* Texte à lire
'''

En réponse à tant d’arbitraire, vous, opprimés de l’Orient, vous vous êtes levés comme un seul homme pour défendre votre indépendance.
Sachez que vous n’êtes pas seuls à combattre.
La sympathie de l’élite prolétarienne de tous les pays est avec vous. La bourgeoisie qui vous opprime et vous exploite dans les colonies et les semi-colonies opprime de même la classe ouvrière d’Europe et d’Amérique.
Nos voies, conduisant à la destruction du bagne capitaliste et à la suppression de toute l’oppression, sont identiques.
L’affranchissement effectif et définitif des opprimés de l’Orient et des exploités de l’Occident n’est possible que par une alliance étroite, par une lutte côte à côte contre l’impérialisme.
Les paysans de tous les pays se rallient maintenant sous la bannière de l’Internationale Communiste. Votre place, paysans de l’Orient, est aux cotés de vos frères occidentaux.
Le Ve Congrès de l’Internationale Communiste vous tend une main fraternelle d’aide mutuelle dans la lutte commune.

'''

* Consigne
Réécrivez, s'il vous plaît, tout le passage de l'appel aux opprimés de l'Orient qui va de « Sachez que vous » jusqu'à « côte contre l’impérialisme. », en remplaçant « bourgeoisie » par « classe possédante ».

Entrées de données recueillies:
'''

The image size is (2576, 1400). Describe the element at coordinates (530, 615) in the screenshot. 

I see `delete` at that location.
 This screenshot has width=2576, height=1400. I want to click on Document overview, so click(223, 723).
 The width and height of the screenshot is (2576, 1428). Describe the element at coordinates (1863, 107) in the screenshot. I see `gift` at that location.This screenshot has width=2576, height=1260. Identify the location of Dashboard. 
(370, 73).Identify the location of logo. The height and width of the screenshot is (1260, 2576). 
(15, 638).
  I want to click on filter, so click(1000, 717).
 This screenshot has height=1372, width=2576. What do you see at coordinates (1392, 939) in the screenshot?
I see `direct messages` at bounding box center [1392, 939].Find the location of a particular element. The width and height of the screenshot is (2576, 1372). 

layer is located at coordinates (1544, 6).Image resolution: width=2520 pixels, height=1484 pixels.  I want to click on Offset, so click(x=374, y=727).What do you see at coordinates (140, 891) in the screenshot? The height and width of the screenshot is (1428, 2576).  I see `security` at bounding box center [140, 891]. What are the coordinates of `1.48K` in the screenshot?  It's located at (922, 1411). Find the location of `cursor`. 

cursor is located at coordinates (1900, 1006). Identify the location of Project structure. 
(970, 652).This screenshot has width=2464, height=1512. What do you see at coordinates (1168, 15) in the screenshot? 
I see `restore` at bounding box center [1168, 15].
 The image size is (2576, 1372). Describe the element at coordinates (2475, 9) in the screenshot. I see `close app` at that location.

'''

* Résultat obtenu
Sachez que vous n’êtes pas seuls à combattre.
La sympathie de l’élite prolétarienne de tous les pays est avec vous. La classe possédante qui vous opprime et vous exploite dans les colonies et les semi-colonies opprime de même la classe ouvrière d’Europe et d’Amérique.
Nos voies, conduisant à la destruction du bagne capitaliste et à la suppression de toute l’oppression, sont identiques.
L’affranchissement effectif et définitif des opprimés de l’Orient et des exploités de l’Occident n’est possible que par une alliance étroite, par une lutte côte à côte contre l’impérialisme.